You play as Martin, an architect who is currently building a concert hall. The game opens with a scene from Martin’s childhood as he and his friend begin the curtain experiment using a makeshift tent constructed of a sheet and two chairs. In the present, he meets a woman named Clara outside his current apartment building, and they begin a relationship. The entire game revolves around Martin and Clara reckoning with walls and closeness. Martin constantly repeats the line “Sometimes walls don’t have to be out of matter.” He lectures Clara about the roles of the audience and the actors, emphasizing the invisible wall between them.

There’s an air of the surreal at work with the game, as watery PS1-quality visuals pair with a scene-jumping structural approach similar to Virginia or Paratopic. But all that atmosphere is at odds with the game’s insistence on repeating the metaphor of the curtain over and over in slightly different contexts. The game completely spells out its insistence that there’s a relationship between closeness and separation, that one paradoxically leads to the other. We see the metaphor started with the tent scene and continued when Martin gives Clara a tour of the incomplete theater as he describes how the separation between audience and actors is what gives the show its intimacy. Later, we see a scene of them together in bed, where Clara tries to get close, but Martin reiterates his belief that separation begets closeness. Everything comes back around as Martin and Clara attempt the thought experiment using a curtain in his room, with Clara subverting things by cutting holes in the curtain in order to establish direct contact. Pretty much every scene is in service to repeating the game’s ethos that separation begets closeness.

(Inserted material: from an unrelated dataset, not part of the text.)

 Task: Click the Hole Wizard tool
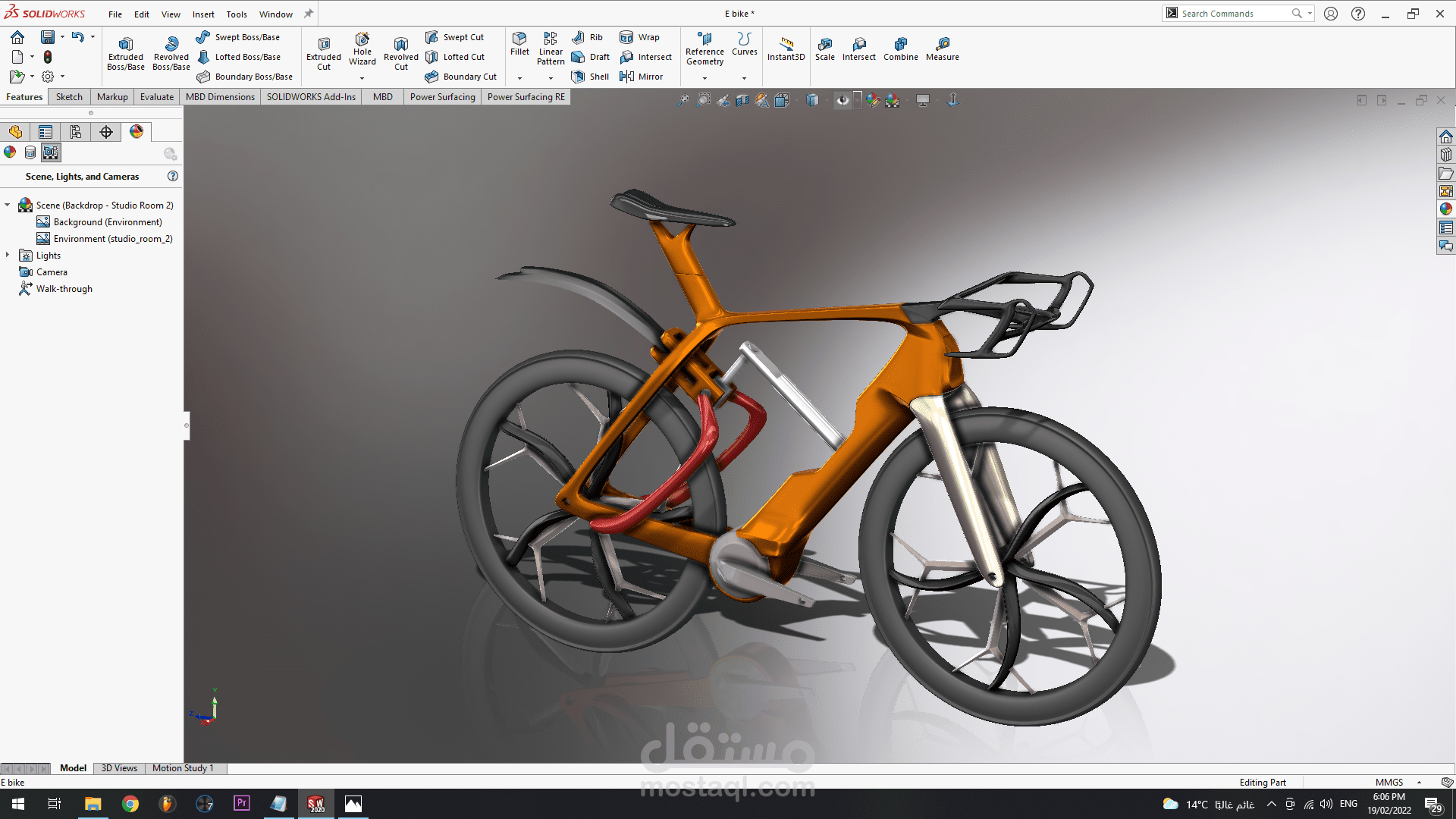(362, 48)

Except repeating it over and over doesn’t make it resonate any more than it already does. The Space Between either isn’t interested in doing the hard work of finding meaning in its metaphor or it doesn’t provide the player enough tools to find it for themselves. It just ends up as it begins: A metaphor hanging in the void representing something approaching meaning, but falls short into nonsense. The biggest tell that the game is going nowhere is the shallow character work that goes into Martin and Clara. Clara just wants to be close to Martin without barriers. Martin believes in separation leading to closeness, and is using the death of his friend as a curtain to separate himself. And that’s it. For most of the game, the characters remain static, doing nothing to suggest meaning behind the metaphor except simply repeating it.

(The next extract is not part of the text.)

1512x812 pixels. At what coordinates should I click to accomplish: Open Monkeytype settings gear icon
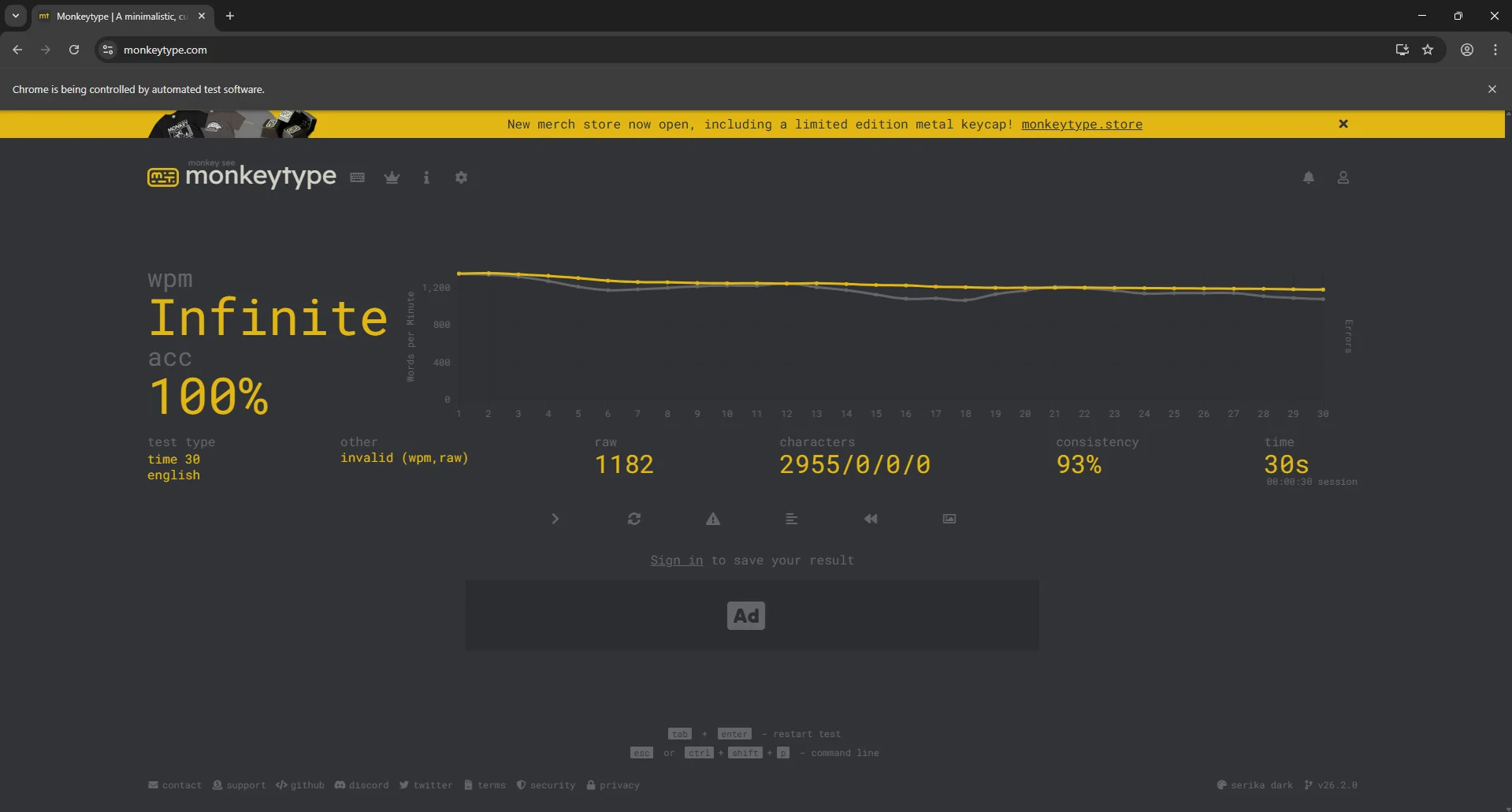point(461,177)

The game ends with a surreal descent into something that vaguely explains why Martin dies at the end, but in no way does it suggest a reading of the game’s supposed message either way, nor does the game invite you to come to your own conclusion because for all of The Space Between’s preening over its metaphorical premise, it never shows its work and only repeats the premise over and over.

Light on substance and heavy on its own insistence of its moral core, The Space Between gives the player nothing to latch onto aside from the single metaphor that the entire game is built around. A good narrative experience gives you threads to grasp at to hint at some form of meaning or lead players to a conclusion. The Space Between does none of this, instead stopping at a single thread of an idea and splitting it into two by embodying the two extremes in static characters without giving credence to any sort of meaning.